Conserved transcriptional connectivity of regulatory T cells in the tumor microenvironment informs novel combination cancer therapy strategies

While regulatory T (Treg) cells are traditionally viewed as professional suppressors of antigen-presenting and effector T cells in both autoimmunity and cancer, recent findings of distinct Treg functions in tissue maintenance suggest that their regulatory purview extends to a wider range of cells and is broader than previously assumed. To elucidate tumoral Treg “connectivity” to diverse tumor-supporting accessory cell types, we explored immediate early changes in their single cell transcriptomes upon punctual Treg depletion in experimental lung cancer and injury-induced inflammation.
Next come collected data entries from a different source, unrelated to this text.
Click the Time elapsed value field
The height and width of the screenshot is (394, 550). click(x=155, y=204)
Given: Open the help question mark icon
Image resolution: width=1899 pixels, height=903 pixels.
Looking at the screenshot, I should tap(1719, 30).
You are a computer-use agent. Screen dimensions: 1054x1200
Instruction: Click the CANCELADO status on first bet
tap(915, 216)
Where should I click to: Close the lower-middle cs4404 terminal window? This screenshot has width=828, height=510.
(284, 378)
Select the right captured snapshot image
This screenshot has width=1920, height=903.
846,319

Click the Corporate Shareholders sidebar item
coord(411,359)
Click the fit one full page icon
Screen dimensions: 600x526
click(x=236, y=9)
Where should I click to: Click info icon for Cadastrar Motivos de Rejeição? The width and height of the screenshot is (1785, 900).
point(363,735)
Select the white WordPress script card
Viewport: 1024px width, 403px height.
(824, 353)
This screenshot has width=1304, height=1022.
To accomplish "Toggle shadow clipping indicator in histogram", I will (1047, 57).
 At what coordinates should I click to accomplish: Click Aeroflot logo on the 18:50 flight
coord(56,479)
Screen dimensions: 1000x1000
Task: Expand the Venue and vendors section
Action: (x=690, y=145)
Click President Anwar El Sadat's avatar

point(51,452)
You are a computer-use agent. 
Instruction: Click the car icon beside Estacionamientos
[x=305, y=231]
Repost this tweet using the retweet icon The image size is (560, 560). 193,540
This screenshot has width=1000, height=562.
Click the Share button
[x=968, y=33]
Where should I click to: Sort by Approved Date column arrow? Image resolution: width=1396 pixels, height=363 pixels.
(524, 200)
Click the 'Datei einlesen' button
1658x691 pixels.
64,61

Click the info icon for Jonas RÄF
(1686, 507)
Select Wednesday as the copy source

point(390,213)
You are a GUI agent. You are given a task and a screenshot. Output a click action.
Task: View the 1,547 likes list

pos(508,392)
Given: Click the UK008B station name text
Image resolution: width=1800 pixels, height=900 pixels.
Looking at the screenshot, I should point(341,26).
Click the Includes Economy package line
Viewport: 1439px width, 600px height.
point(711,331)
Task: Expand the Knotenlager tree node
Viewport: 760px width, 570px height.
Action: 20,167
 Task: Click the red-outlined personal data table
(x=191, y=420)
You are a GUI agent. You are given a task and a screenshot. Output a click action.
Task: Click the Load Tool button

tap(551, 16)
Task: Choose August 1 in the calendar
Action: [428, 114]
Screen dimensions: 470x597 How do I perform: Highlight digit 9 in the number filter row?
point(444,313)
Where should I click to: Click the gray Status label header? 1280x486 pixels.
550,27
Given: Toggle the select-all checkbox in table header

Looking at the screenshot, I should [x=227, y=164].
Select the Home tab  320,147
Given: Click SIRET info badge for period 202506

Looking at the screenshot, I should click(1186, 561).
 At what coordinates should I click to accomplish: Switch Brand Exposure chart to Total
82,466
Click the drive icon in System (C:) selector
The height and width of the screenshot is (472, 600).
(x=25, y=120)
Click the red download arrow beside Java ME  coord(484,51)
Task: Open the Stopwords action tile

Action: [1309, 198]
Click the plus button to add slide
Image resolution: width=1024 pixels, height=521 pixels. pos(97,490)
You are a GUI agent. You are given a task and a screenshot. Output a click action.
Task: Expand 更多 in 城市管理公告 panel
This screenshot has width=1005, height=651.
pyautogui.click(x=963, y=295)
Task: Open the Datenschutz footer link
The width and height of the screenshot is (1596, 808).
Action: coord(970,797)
Prior to any notable T cell activation and inflammation, fibroblasts, endothelial and myeloid cells exhibited pronounced changes in their gene expression in both cancer and injury settings. Factor analysis revealed shared Treg-dependent gene programs, also recapitulated in-situ, assayed by spatial transcriptomics of the same experimental setting. Of the shared pathways we focused foremost on prominent upregulation of VEGF signaling-related genes ensuing Treg deprivation in either setting, as well as in Treg-poor vs Treg-rich human lung adenocarcinomas. Accordingly, punctual Treg depletion combined with short-term VEGF blockade showed markedly improved control of PD-1 blockade-resistant lung adenocarcinoma progression in mice compared to the corresponding monotherapies, highlighting a promising factor-based querying approach to elucidating novel rational combination treatments of solid organ cancers.